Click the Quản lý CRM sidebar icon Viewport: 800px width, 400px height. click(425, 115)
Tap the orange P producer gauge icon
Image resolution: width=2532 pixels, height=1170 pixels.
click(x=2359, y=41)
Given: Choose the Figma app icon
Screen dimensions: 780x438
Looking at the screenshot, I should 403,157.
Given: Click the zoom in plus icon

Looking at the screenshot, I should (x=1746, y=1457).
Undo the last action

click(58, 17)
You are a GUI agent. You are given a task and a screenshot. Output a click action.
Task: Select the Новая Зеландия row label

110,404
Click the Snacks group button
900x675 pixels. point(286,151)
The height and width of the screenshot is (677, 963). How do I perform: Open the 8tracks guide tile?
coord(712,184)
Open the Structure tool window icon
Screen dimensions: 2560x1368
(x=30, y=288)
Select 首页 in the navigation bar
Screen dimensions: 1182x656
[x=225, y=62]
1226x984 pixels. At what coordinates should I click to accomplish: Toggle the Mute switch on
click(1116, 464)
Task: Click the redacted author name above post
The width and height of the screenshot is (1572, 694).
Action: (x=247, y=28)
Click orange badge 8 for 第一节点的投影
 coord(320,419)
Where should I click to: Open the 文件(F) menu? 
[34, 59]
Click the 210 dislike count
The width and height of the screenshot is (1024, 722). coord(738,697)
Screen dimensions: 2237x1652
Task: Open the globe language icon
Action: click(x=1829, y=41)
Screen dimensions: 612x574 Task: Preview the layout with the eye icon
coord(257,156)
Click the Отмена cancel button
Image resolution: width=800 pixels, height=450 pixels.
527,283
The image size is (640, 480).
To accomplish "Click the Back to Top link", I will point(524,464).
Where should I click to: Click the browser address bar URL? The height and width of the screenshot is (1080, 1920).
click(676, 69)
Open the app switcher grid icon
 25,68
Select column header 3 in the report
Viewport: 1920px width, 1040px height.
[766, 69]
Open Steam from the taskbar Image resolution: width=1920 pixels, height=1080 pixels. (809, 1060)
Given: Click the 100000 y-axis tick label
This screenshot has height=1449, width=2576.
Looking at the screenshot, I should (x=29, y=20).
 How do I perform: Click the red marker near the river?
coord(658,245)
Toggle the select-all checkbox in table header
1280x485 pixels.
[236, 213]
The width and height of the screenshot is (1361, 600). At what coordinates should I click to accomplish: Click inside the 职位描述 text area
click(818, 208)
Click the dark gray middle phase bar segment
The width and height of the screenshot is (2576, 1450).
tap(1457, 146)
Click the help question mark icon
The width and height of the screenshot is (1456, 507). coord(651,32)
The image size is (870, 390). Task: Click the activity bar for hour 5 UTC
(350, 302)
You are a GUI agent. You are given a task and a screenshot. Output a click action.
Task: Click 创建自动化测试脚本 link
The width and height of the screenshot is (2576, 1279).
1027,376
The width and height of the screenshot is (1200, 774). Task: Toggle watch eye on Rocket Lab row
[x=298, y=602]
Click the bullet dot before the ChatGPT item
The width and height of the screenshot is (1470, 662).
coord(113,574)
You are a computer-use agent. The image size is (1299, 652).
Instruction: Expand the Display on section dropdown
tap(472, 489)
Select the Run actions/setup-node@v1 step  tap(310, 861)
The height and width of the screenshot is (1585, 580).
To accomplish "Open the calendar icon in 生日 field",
━━━━━━
* [PROMPT] Reproduce all of the records above, substituting "interface agent" for every occurrence of "GUI agent" and leaving everything else as it stands.

* [SOLUTION TO THE PROBLEM]
Click the Quản lý CRM sidebar icon Viewport: 800px width, 400px height. click(425, 115)
Tap the orange P producer gauge icon
Image resolution: width=2532 pixels, height=1170 pixels.
click(x=2359, y=41)
Given: Choose the Figma app icon
Screen dimensions: 780x438
Looking at the screenshot, I should 403,157.
Given: Click the zoom in plus icon

Looking at the screenshot, I should (x=1746, y=1457).
Undo the last action

click(58, 17)
You are a interface agent. You are given a task and a screenshot. Output a click action.
Task: Select the Новая Зеландия row label

110,404
Click the Snacks group button
900x675 pixels. point(286,151)
The height and width of the screenshot is (677, 963). How do I perform: Open the 8tracks guide tile?
coord(712,184)
Open the Structure tool window icon
Screen dimensions: 2560x1368
(x=30, y=288)
Select 首页 in the navigation bar
Screen dimensions: 1182x656
[x=225, y=62]
1226x984 pixels. At what coordinates should I click to accomplish: Toggle the Mute switch on
click(1116, 464)
Task: Click the redacted author name above post
The width and height of the screenshot is (1572, 694).
Action: (x=247, y=28)
Click orange badge 8 for 第一节点的投影
 coord(320,419)
Where should I click to: Open the 文件(F) menu? 
[34, 59]
Click the 210 dislike count
The width and height of the screenshot is (1024, 722). coord(738,697)
Screen dimensions: 2237x1652
Task: Open the globe language icon
Action: click(x=1829, y=41)
Screen dimensions: 612x574 Task: Preview the layout with the eye icon
coord(257,156)
Click the Отмена cancel button
Image resolution: width=800 pixels, height=450 pixels.
527,283
The image size is (640, 480).
To accomplish "Click the Back to Top link", I will point(524,464).
Where should I click to: Click the browser address bar URL? The height and width of the screenshot is (1080, 1920).
click(676, 69)
Open the app switcher grid icon
 25,68
Select column header 3 in the report
Viewport: 1920px width, 1040px height.
[766, 69]
Open Steam from the taskbar Image resolution: width=1920 pixels, height=1080 pixels. (809, 1060)
Given: Click the 100000 y-axis tick label
This screenshot has height=1449, width=2576.
Looking at the screenshot, I should (x=29, y=20).
 How do I perform: Click the red marker near the river?
coord(658,245)
Toggle the select-all checkbox in table header
1280x485 pixels.
[236, 213]
The width and height of the screenshot is (1361, 600). At what coordinates should I click to accomplish: Click inside the 职位描述 text area
click(818, 208)
Click the dark gray middle phase bar segment
The width and height of the screenshot is (2576, 1450).
tap(1457, 146)
Click the help question mark icon
The width and height of the screenshot is (1456, 507). coord(651,32)
The image size is (870, 390). Task: Click the activity bar for hour 5 UTC
(350, 302)
You are a interface agent. You are given a task and a screenshot. Output a click action.
Task: Click 创建自动化测试脚本 link
The width and height of the screenshot is (2576, 1279).
1027,376
The width and height of the screenshot is (1200, 774). Task: Toggle watch eye on Rocket Lab row
[x=298, y=602]
Click the bullet dot before the ChatGPT item
The width and height of the screenshot is (1470, 662).
coord(113,574)
You are a computer-use agent. The image size is (1299, 652).
Instruction: Expand the Display on section dropdown
tap(472, 489)
Select the Run actions/setup-node@v1 step  tap(310, 861)
The height and width of the screenshot is (1585, 580).
To accomplish "Open the calendar icon in 生日 field",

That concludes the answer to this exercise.